From the line with "Open the Mail" to the last line of the data below, repeat every line exactly and add nothing.

[Saved entries]
+ + + + +

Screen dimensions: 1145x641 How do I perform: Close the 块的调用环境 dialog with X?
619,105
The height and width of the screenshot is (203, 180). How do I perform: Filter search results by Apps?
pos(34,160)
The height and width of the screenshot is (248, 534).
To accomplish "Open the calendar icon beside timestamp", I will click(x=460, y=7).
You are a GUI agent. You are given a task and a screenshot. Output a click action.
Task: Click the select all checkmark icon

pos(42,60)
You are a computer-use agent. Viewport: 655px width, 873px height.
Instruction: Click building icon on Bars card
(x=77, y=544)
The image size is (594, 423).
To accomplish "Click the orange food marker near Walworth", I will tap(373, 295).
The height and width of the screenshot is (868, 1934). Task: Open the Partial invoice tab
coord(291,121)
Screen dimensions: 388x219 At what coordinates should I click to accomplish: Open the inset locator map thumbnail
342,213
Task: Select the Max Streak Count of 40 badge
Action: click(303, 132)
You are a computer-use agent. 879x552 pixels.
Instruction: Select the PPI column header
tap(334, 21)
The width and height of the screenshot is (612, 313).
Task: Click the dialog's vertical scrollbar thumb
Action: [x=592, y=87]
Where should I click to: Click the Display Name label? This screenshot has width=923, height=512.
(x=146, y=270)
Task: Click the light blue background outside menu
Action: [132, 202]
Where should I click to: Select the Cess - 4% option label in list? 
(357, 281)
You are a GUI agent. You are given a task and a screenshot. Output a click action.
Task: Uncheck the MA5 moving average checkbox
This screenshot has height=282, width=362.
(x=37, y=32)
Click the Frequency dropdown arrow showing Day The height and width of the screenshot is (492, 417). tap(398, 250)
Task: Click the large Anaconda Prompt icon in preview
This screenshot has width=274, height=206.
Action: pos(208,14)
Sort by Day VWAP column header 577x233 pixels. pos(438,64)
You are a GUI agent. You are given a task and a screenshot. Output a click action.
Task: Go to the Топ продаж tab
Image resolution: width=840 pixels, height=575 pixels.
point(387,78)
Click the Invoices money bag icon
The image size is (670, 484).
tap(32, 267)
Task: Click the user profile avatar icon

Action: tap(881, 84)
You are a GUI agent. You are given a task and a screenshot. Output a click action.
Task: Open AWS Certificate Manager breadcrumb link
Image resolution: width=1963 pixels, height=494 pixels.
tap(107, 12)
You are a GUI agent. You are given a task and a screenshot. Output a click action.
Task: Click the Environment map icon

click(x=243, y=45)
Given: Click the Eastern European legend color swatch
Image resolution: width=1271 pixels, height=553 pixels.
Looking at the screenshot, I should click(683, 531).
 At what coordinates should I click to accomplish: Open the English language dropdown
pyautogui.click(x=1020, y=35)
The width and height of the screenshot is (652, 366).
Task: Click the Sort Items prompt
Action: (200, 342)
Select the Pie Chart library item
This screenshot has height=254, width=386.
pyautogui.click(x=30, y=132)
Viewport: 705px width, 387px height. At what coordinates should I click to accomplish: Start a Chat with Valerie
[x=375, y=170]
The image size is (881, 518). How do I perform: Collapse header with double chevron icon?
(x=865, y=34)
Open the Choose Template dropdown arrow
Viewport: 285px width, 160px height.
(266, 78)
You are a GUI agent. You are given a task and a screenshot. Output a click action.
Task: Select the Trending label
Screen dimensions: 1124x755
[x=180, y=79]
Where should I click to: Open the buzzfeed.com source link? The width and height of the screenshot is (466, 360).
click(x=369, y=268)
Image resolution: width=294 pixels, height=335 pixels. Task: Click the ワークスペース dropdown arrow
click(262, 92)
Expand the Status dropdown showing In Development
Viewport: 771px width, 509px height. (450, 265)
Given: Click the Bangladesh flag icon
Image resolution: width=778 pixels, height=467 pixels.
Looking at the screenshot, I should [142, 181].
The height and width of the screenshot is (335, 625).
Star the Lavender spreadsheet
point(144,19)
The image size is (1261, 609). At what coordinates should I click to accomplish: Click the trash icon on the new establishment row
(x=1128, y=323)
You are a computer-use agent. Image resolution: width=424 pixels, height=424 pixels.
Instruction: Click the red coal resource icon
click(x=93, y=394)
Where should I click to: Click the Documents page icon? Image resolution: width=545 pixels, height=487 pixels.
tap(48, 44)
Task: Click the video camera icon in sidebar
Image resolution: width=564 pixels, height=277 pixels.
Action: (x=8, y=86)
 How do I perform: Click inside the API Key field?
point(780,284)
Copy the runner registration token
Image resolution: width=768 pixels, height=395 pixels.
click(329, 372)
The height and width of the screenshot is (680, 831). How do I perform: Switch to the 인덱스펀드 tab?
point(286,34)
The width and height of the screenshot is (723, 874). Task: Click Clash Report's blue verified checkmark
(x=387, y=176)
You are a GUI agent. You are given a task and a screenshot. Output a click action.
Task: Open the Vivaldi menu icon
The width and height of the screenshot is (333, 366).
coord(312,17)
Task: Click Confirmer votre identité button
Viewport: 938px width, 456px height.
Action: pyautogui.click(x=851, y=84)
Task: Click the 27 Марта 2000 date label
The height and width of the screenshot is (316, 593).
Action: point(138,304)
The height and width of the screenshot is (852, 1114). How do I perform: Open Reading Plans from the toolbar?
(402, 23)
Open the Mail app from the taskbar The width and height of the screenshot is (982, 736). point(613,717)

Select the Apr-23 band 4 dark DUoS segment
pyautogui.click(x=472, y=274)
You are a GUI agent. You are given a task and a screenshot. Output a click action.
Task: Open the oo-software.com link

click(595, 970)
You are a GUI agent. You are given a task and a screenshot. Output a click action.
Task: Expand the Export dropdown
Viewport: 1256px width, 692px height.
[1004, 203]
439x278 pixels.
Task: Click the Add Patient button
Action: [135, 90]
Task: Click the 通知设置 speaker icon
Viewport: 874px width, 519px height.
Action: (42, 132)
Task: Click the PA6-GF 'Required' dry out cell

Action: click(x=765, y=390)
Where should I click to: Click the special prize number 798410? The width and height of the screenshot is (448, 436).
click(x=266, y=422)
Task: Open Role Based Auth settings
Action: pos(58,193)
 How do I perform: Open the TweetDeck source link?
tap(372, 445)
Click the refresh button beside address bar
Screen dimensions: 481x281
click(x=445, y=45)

+ + + + +

• _RESPONSE AREA_:
Open the Mail app from the taskbar The width and height of the screenshot is (982, 736). point(613,717)

Select the Apr-23 band 4 dark DUoS segment
pyautogui.click(x=472, y=274)
You are a GUI agent. You are given a task and a screenshot. Output a click action.
Task: Open the oo-software.com link

click(595, 970)
You are a GUI agent. You are given a task and a screenshot. Output a click action.
Task: Expand the Export dropdown
Viewport: 1256px width, 692px height.
[1004, 203]
439x278 pixels.
Task: Click the Add Patient button
Action: [135, 90]
Task: Click the 通知设置 speaker icon
Viewport: 874px width, 519px height.
Action: (42, 132)
Task: Click the PA6-GF 'Required' dry out cell

Action: click(x=765, y=390)
Where should I click to: Click the special prize number 798410? The width and height of the screenshot is (448, 436).
click(x=266, y=422)
Task: Open Role Based Auth settings
Action: pos(58,193)
 How do I perform: Open the TweetDeck source link?
tap(372, 445)
Click the refresh button beside address bar
Screen dimensions: 481x281
click(x=445, y=45)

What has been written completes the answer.